Supposons une combinaison (multiplication, division, etc) de grandeurs dimensionnelles se retrouvant des deux côtés d’une équation. Il est alors impératif que les combinaisons d’unités se retrouvant de chaque côté soient exactement les mêmes. C’est-à-dire qu’il faut un équilibre des unités pour que l’équation soit valide! C’est le principe de base de la méthode connue sous le nom « d’analyse dimensionnelle ». Nous allons illustrer la méthode avec deux exemples relativement élémentaires: un de physique et l’autre en écologie. Ensuite, nous allons résumer l’approche de Taylor. Grâce à ces exemples, nous allons pouvoir énoncer un théorème général qui permet de faire des calculs systématiques en analyse dimensionnelle.

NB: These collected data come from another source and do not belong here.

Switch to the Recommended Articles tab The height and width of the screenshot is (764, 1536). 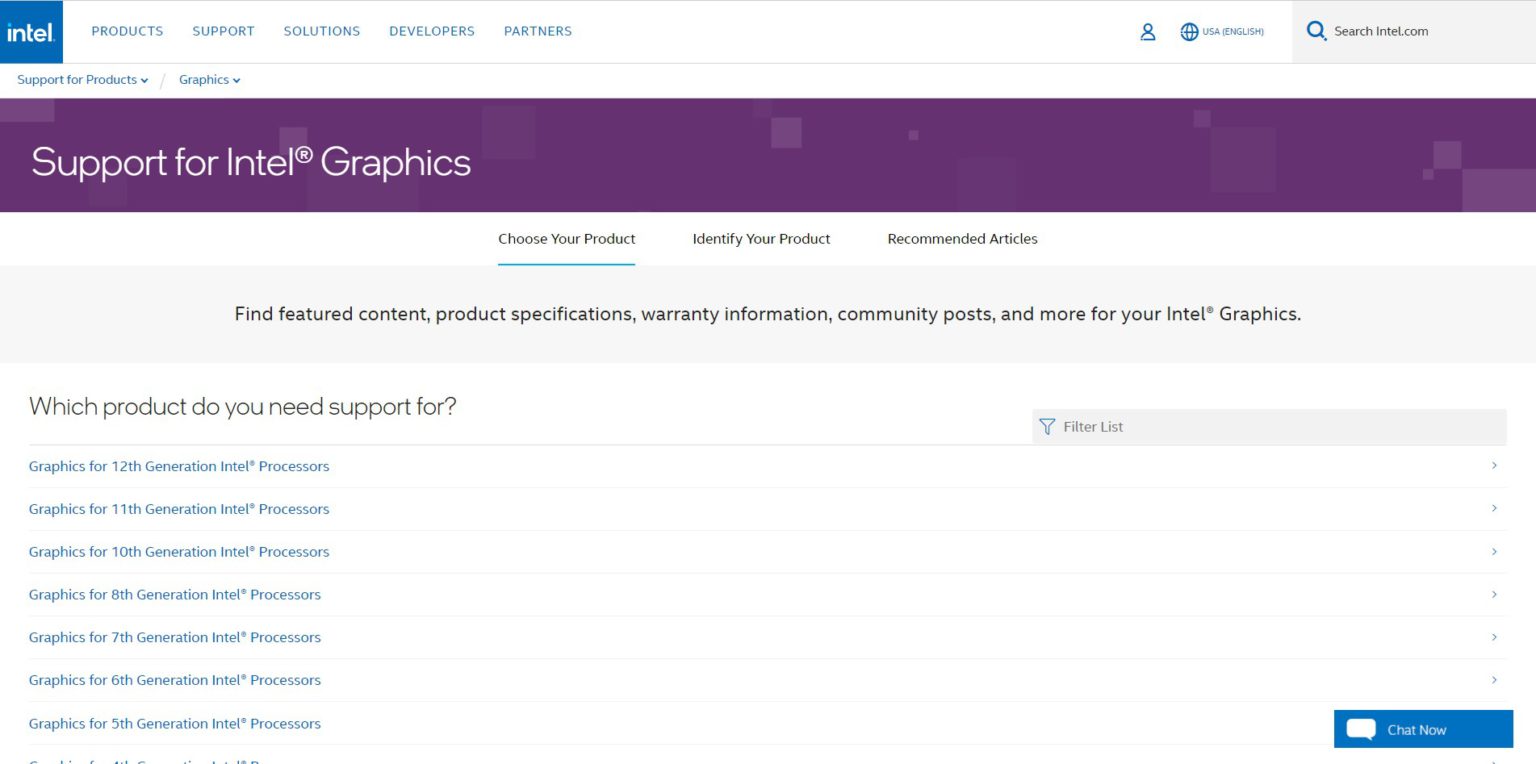pos(962,239)
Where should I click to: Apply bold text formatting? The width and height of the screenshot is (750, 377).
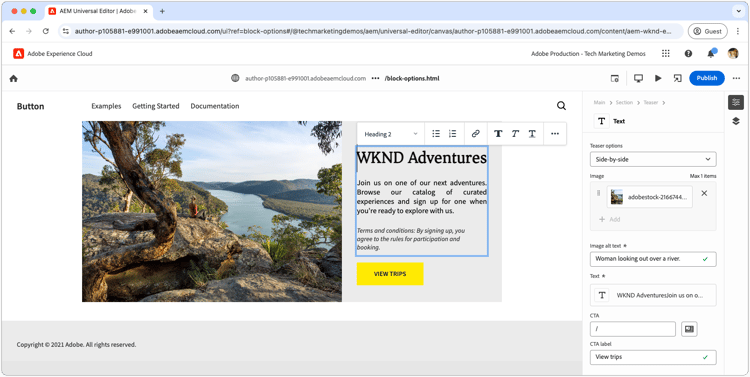[498, 134]
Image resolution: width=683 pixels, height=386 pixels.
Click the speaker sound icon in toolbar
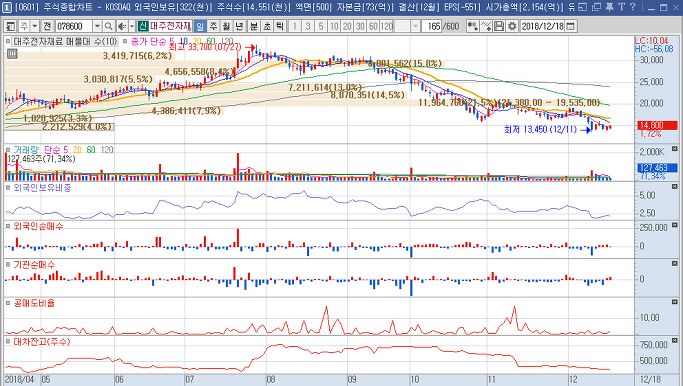point(122,27)
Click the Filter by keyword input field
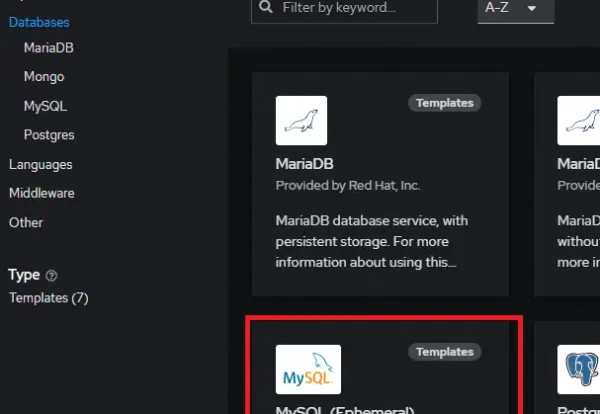Image resolution: width=600 pixels, height=414 pixels. pos(344,11)
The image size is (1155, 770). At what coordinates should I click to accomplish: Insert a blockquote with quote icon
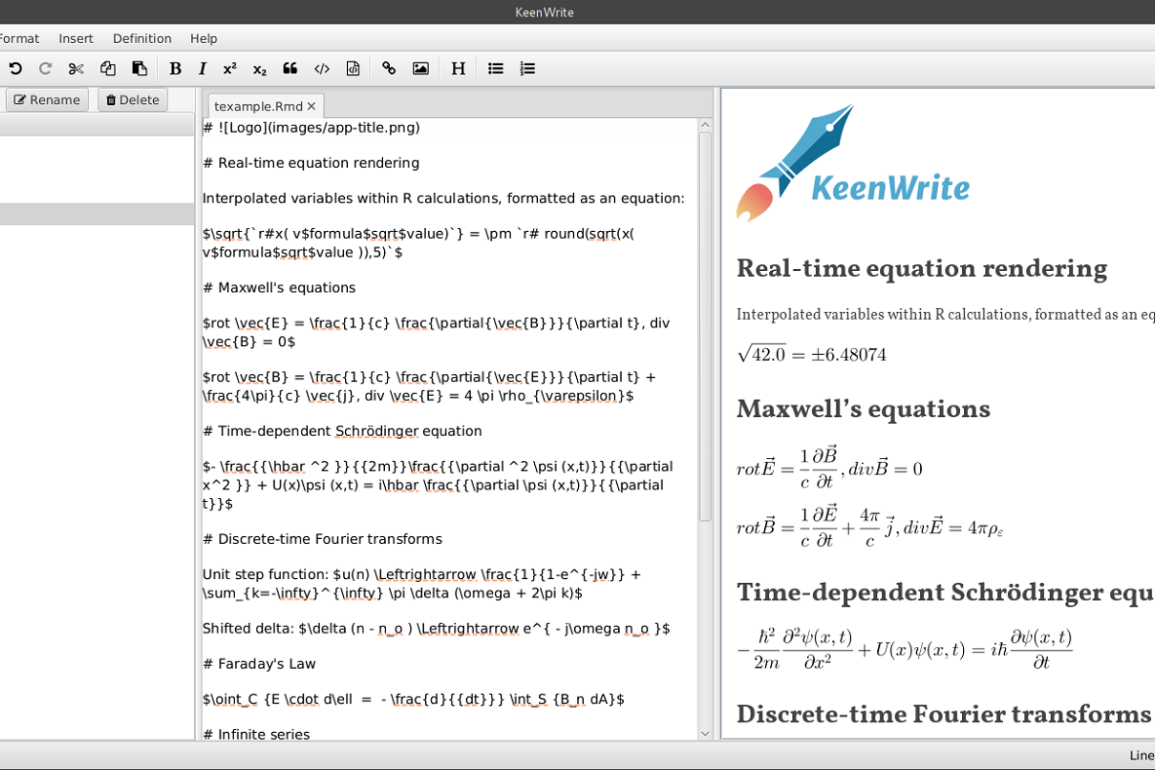[x=290, y=69]
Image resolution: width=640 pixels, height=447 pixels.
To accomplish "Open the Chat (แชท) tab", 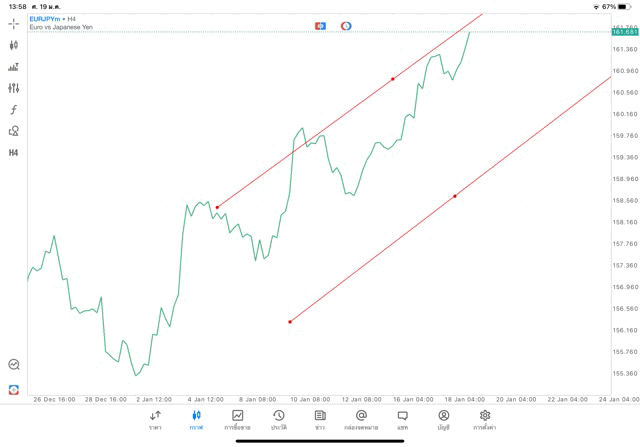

Les oscillations d’un chariot
Commençons par le problème suivant que vous avez sans doute déjà rencontré dans le cadre d’un cours de physique. Considérons un chariot de masse M (en kg) sur un plan horizontal attaché à un mur par un ressort ayant une constante de rappel k (ou constante de Hooke), voir figure ci-contre.
Si nous négligeons la friction du ressort et des roues sur le plan, alors en déplaçant le chariot de sa position au repos à x = 0 par une distance A > 0 et en le relâchant avec vitesse initiale 0, il est raisonnable de penser que le chariot va décrire un mouvement oscillatoire de période T et d’amplitude A. Nous pouvons obtenir de l’information sur T de façon heuristique. En effet, pour deux ressorts de raideurs k1 < k2, le chariot relié au ressort plus raide, k2, sera ramené vers sa position initiale plus rapidement qu’avec le ressort k1 et donc sa période d’oscillation sera plus courte. Supposons que le ressort a une constante de rappel k. Si nous augmentons la masse de M à M’, alors la période d’oscillation sera augmentée puisque la force F fournie par le ressort doit combattre une inertie plus grande. Par la loi de Newton, F = M’a’ = Ma implique que a’ < a. Donc l’accélération (et la vitesse) sera réduite. Est-ce que ces déductions peuvent être obtenues de manière plus précise? Qu’en est-il de l’influence de A sur T? Dans un cours de physique, ce problème est abordé dans un cadre expérimental ou de façon théorique en résolvant une équation différentielle de deuxième ordre, ce qui est assez complexe! Or, l’analyse dimensionnelle résout ce problème grâce au principe d’équilibre des unités de mesure en un seul calcul bien simple. Voyons les détails.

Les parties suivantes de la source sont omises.